RECORDS PROVIDED: Begin

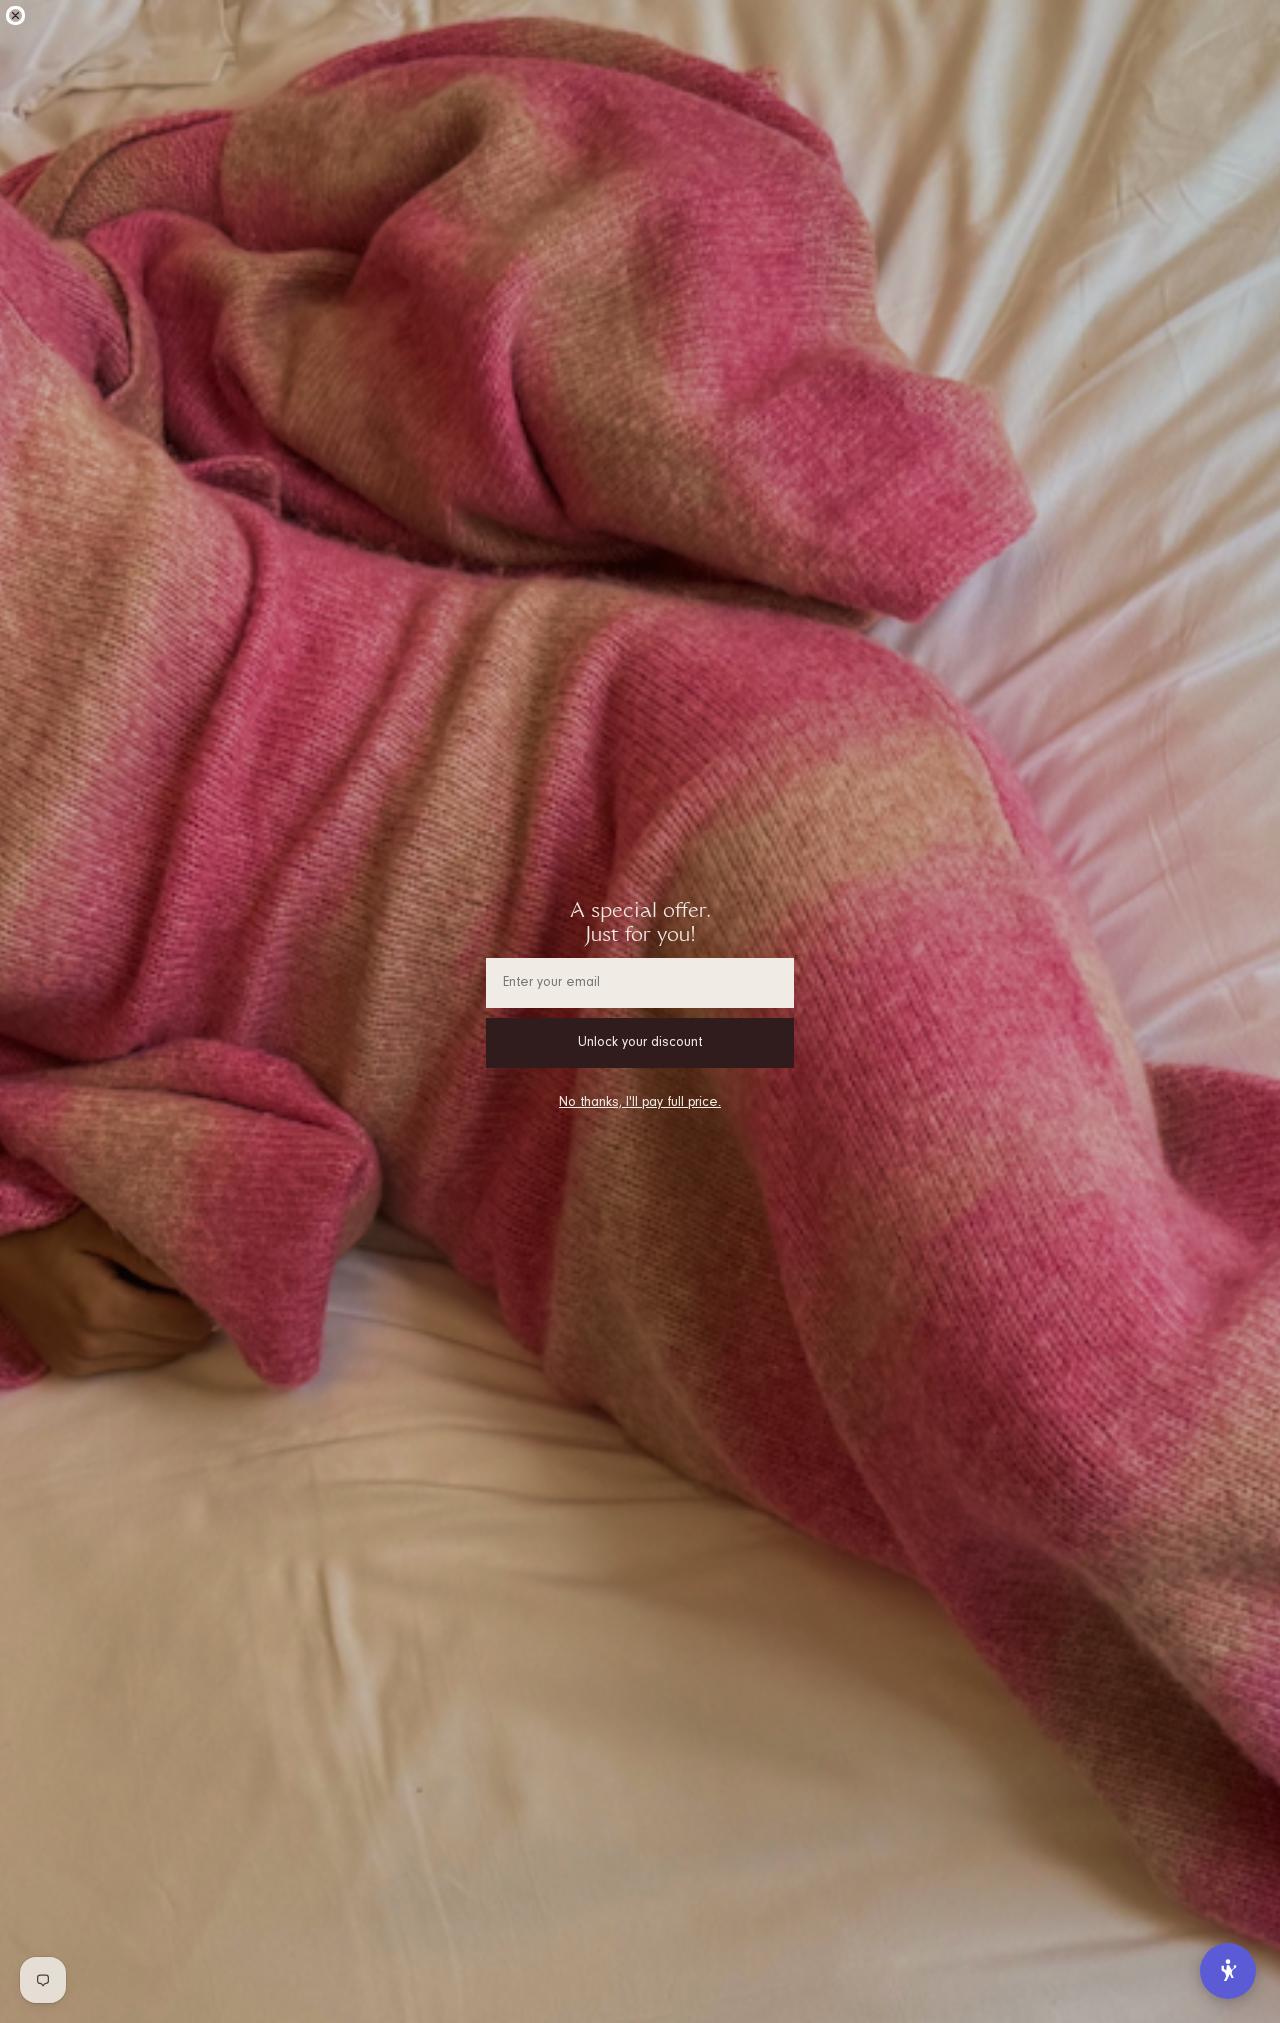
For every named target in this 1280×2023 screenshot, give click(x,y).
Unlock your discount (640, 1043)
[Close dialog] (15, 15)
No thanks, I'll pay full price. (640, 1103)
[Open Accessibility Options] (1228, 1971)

RECORDS PROVIDED: End

## PROBLEM REQUIREMENTS
A verbatim copy of the data, with all pictures omitted, is the required output.

## TASK RESPONSE
For every named target in this 1280×2023 screenshot, give click(x,y).
Unlock your discount (640, 1043)
[Close dialog] (15, 15)
No thanks, I'll pay full price. (640, 1103)
[Open Accessibility Options] (1228, 1971)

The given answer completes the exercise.